Voy a empezar disculpándome, soy liberal, con perdón de la palabra. Y para que le quede claro a qué me estoy refiriendo, le transcribo la definición del DRAE, liberal (6° acepción): partidario de la libertad individual y social en lo político, y de la iniciativa privada en lo económico.
Este amigo que piensa parecido a lo que pienso yo, me escribe que la oposición no sirve, que todos juntos no hacen uno, que nadie es confiable y me descoloca completamente cuando se queja, porque no encuentra una persona providencial que pueda encaminar este desastre, hacia el que nos dirigimos irremediablemente.
Y ahí está el problema. Y el problema es serio. No necesitamos una persona providencial, iluminada, excepcional, extraordinaria, un estadista fuera de serie, necesitamos un SISTEMA. Un buen sistema. Y lo increíble es que el sistema existe y es bueno y es la Constitución Nacional. La ignoramos.
No la usamos. No la conocemos. Al no conocerla, no sabemos de nuestros derechos y garantías, ni de nuestras obligaciones. Por lo tanto no exigimos las primeras y no cumplimos las segundas. Resultado, la Argentina de hoy.
Si alguien que se supone liberal (y no me venga con eso de “neoliberal”, que no sé qué es, y de hecho no existe, porque se es un liberal nuevo o un liberal viejo, o no se es liberal), espera el milagro de un personaje milagroso para salir a flote del mar de disparates en el que nos estamos hundiendo, estamos muy, pero muy mal.
Argentina, como cualquier otra nación organizada, necesita un sistema simple, directo, y que se cumpla a rajatabla. Un sistema tal, que no dependa de las personas, sino de las instituciones. Un sistema a prueba de seres mediocres, hasta de seres tontos o decididamente incapaces, un sistema que sobreviva un mal gobierno.
Necesitamos una división de poderes real, efectiva. Que el poder ejecutivo no ocupe el lugar del legislativo y del judicial. Hoy, con mayorías en las cámaras, el ejecutivo hace pasar las leyes que quiere sin siquiera permitir que se discutan. Y en cuanto al poder judicial, lo ha vaciado de justicia.
Necesitamos un sistema en el cual los 3 poderes sean igualmente importantes y se controlen entre sí. Necesitamos un sistema donde el estado de derecho sea una piedra fundamental del andamiaje del gobierno de turno. Que las reglas de juego no se cambien y los contratos se respeten.
Necesitamos instituciones sanas, fuertes, a prueba de malos gobiernos. Porque los brillantes estadistas, son difíciles de encontrar. Aparecen alguna vez, con suerte, a lo largo de un siglo. Mientras que buenas personas, bien intencionadas, razonablemente inteligentes, o mediocres, abundan. Y lo más probable es que los gobiernos estén formados por esa clase de personas. Y la nación debe conformarse.
Por eso es tan imprescindible tener instituciones que aguanten la mediocridad.
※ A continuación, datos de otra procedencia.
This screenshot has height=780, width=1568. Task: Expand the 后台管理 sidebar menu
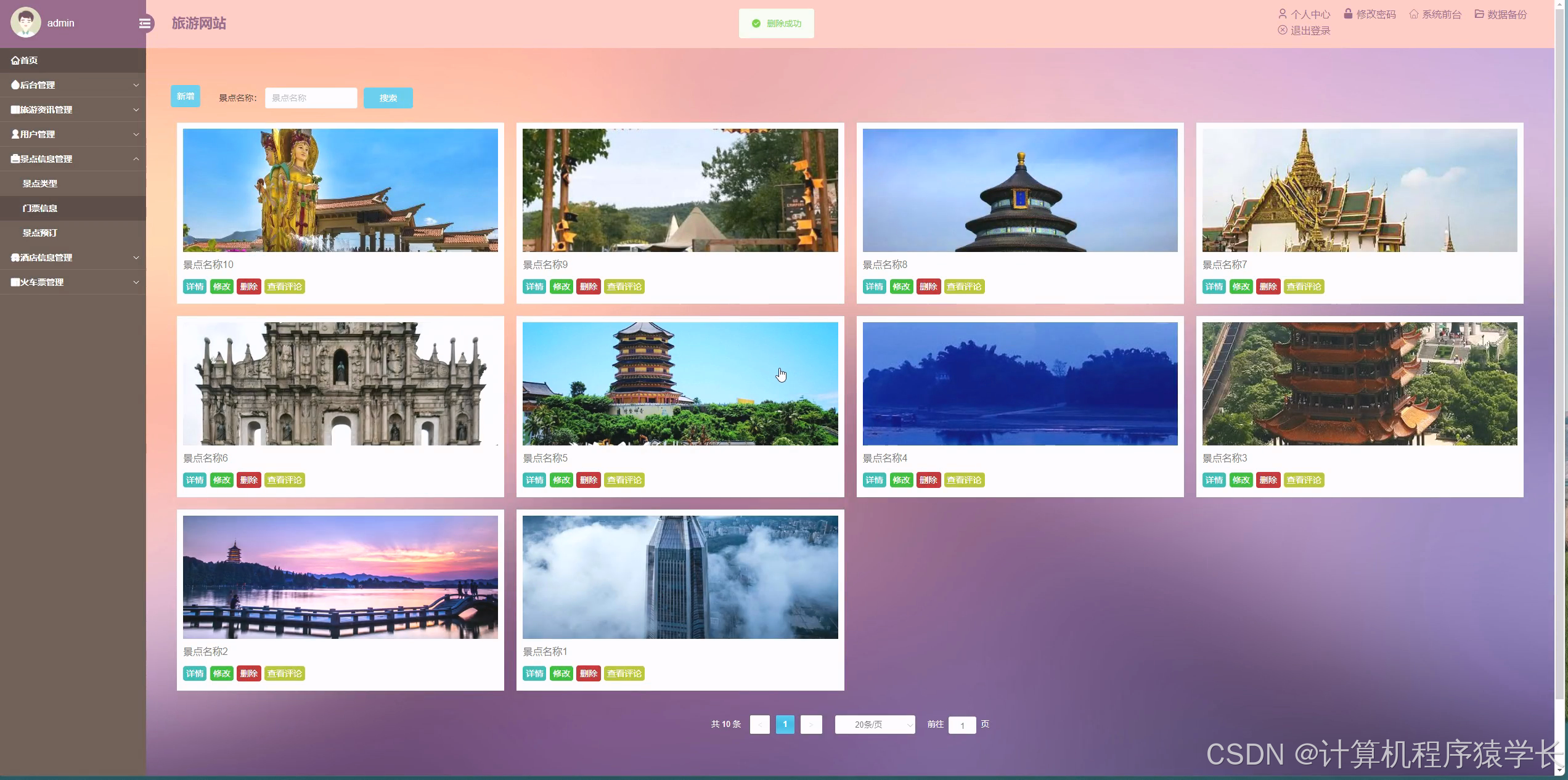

Que sobrevivan la matonería guaranga de un secretario de comercio mesiánico; la ideología derrotada hace ya mucho tiempo, pero enarbolada por tantos funcionarios actuales, y el incomprensible rumbo, si que hay un rumbo más allá de eternizarse en el poder, de esta presidente, que el 54,11% de los argentinos ha elegido.
Cuando este gobierno termine en el 2015, votemos por las instituciones, no por las personas. Votemos por la Constitución Nacional. Dígale no a la demagogia populista y al nacionalismo barato. No busque estrellas, Argentina no hace un casting de cantantes de rock, Argentina necesita un gobierno serio. Y ojalá ese gobierno tenga muchas mentes brillantes, pero de no tenerlos, basta con que las instituciones lo contengan dentro de la ley. No hace falta más.
No a las personas providenciales, si al sistema a prueba de mediocres.
*En 1992, James Carville, estratega de campaña de Bill Clinton, fue el autor de “Es la economía, estúpido”, frase que según los analistas, ayudó a Clinton a ganarle las presidenciales a George Bush padre.